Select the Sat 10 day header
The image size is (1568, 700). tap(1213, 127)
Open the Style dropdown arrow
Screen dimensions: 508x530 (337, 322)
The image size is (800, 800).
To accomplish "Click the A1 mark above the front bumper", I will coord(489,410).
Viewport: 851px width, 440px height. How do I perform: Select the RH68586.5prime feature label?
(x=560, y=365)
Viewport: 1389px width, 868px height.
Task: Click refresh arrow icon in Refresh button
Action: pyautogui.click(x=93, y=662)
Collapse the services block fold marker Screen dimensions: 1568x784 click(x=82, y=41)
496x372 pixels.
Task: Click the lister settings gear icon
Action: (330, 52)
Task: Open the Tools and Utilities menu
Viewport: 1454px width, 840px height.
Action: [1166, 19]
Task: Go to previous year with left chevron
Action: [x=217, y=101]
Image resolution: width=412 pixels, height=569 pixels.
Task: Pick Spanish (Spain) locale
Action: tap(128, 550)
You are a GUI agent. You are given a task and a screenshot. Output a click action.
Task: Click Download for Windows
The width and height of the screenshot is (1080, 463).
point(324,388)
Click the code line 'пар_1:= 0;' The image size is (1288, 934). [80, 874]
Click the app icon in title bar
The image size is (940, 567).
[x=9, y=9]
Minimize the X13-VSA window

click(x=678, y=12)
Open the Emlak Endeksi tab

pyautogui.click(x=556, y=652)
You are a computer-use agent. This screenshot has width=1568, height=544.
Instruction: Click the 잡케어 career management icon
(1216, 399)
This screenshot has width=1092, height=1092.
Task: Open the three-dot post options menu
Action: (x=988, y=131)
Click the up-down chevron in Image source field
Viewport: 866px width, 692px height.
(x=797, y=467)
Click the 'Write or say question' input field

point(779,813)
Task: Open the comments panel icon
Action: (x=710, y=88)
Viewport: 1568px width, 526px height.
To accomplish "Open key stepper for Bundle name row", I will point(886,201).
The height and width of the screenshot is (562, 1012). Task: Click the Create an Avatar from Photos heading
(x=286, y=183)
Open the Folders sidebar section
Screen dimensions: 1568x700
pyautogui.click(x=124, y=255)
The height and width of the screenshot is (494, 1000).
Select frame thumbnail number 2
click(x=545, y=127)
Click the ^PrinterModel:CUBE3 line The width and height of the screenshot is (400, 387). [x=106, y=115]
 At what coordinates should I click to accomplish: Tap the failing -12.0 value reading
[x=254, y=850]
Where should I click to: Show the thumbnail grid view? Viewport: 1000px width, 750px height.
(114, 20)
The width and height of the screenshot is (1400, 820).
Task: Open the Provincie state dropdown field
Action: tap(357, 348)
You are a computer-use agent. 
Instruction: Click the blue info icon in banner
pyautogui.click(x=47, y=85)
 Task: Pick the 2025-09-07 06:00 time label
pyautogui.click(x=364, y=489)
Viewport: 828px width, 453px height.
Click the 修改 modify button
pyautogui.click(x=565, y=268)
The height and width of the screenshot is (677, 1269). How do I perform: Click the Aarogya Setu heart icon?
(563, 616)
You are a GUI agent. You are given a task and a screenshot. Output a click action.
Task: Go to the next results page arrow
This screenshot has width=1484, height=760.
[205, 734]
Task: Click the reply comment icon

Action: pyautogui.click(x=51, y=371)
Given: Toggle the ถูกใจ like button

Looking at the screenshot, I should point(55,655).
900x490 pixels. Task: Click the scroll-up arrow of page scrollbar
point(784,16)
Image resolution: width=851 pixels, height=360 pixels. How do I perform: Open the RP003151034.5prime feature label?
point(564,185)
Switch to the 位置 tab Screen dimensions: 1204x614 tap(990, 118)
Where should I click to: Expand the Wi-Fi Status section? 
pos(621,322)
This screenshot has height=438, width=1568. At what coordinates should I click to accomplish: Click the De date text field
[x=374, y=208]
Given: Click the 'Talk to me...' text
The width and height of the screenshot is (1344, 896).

# # # #

Task instructions: Restate all of the material, keeping every word intact.

Answer space:
Select the Sat 10 day header
The image size is (1568, 700). tap(1213, 127)
Open the Style dropdown arrow
Screen dimensions: 508x530 (337, 322)
The image size is (800, 800).
To accomplish "Click the A1 mark above the front bumper", I will coord(489,410).
Viewport: 851px width, 440px height. How do I perform: Select the RH68586.5prime feature label?
(x=560, y=365)
Viewport: 1389px width, 868px height.
Task: Click refresh arrow icon in Refresh button
Action: pyautogui.click(x=93, y=662)
Collapse the services block fold marker Screen dimensions: 1568x784 click(x=82, y=41)
496x372 pixels.
Task: Click the lister settings gear icon
Action: (330, 52)
Task: Open the Tools and Utilities menu
Viewport: 1454px width, 840px height.
Action: [1166, 19]
Task: Go to previous year with left chevron
Action: [x=217, y=101]
Image resolution: width=412 pixels, height=569 pixels.
Task: Pick Spanish (Spain) locale
Action: tap(128, 550)
You are a GUI agent. You are given a task and a screenshot. Output a click action.
Task: Click Download for Windows
The width and height of the screenshot is (1080, 463).
point(324,388)
Click the code line 'пар_1:= 0;' The image size is (1288, 934). [80, 874]
Click the app icon in title bar
The image size is (940, 567).
[x=9, y=9]
Minimize the X13-VSA window

click(x=678, y=12)
Open the Emlak Endeksi tab

pyautogui.click(x=556, y=652)
You are a computer-use agent. This screenshot has width=1568, height=544.
Instruction: Click the 잡케어 career management icon
(1216, 399)
This screenshot has width=1092, height=1092.
Task: Open the three-dot post options menu
Action: (x=988, y=131)
Click the up-down chevron in Image source field
Viewport: 866px width, 692px height.
(x=797, y=467)
Click the 'Write or say question' input field

point(779,813)
Task: Open the comments panel icon
Action: (x=710, y=88)
Viewport: 1568px width, 526px height.
To accomplish "Open key stepper for Bundle name row", I will point(886,201).
The height and width of the screenshot is (562, 1012). Task: Click the Create an Avatar from Photos heading
(x=286, y=183)
Open the Folders sidebar section
Screen dimensions: 1568x700
pyautogui.click(x=124, y=255)
The height and width of the screenshot is (494, 1000).
Select frame thumbnail number 2
click(x=545, y=127)
Click the ^PrinterModel:CUBE3 line The width and height of the screenshot is (400, 387). [x=106, y=115]
 At what coordinates should I click to accomplish: Tap the failing -12.0 value reading
[x=254, y=850]
Where should I click to: Show the thumbnail grid view? Viewport: 1000px width, 750px height.
(114, 20)
The width and height of the screenshot is (1400, 820).
Task: Open the Provincie state dropdown field
Action: tap(357, 348)
You are a computer-use agent. 
Instruction: Click the blue info icon in banner
pyautogui.click(x=47, y=85)
 Task: Pick the 2025-09-07 06:00 time label
pyautogui.click(x=364, y=489)
Viewport: 828px width, 453px height.
Click the 修改 modify button
pyautogui.click(x=565, y=268)
The height and width of the screenshot is (677, 1269). How do I perform: Click the Aarogya Setu heart icon?
(563, 616)
You are a GUI agent. You are given a task and a screenshot. Output a click action.
Task: Go to the next results page arrow
This screenshot has width=1484, height=760.
[205, 734]
Task: Click the reply comment icon

Action: pyautogui.click(x=51, y=371)
Given: Toggle the ถูกใจ like button

Looking at the screenshot, I should point(55,655).
900x490 pixels. Task: Click the scroll-up arrow of page scrollbar
point(784,16)
Image resolution: width=851 pixels, height=360 pixels. How do I perform: Open the RP003151034.5prime feature label?
point(564,185)
Switch to the 位置 tab Screen dimensions: 1204x614 tap(990, 118)
Where should I click to: Expand the Wi-Fi Status section? 
pos(621,322)
This screenshot has height=438, width=1568. At what coordinates should I click to accomplish: Click the De date text field
[x=374, y=208]
Given: Click the 'Talk to me...' text
The width and height of the screenshot is (1344, 896).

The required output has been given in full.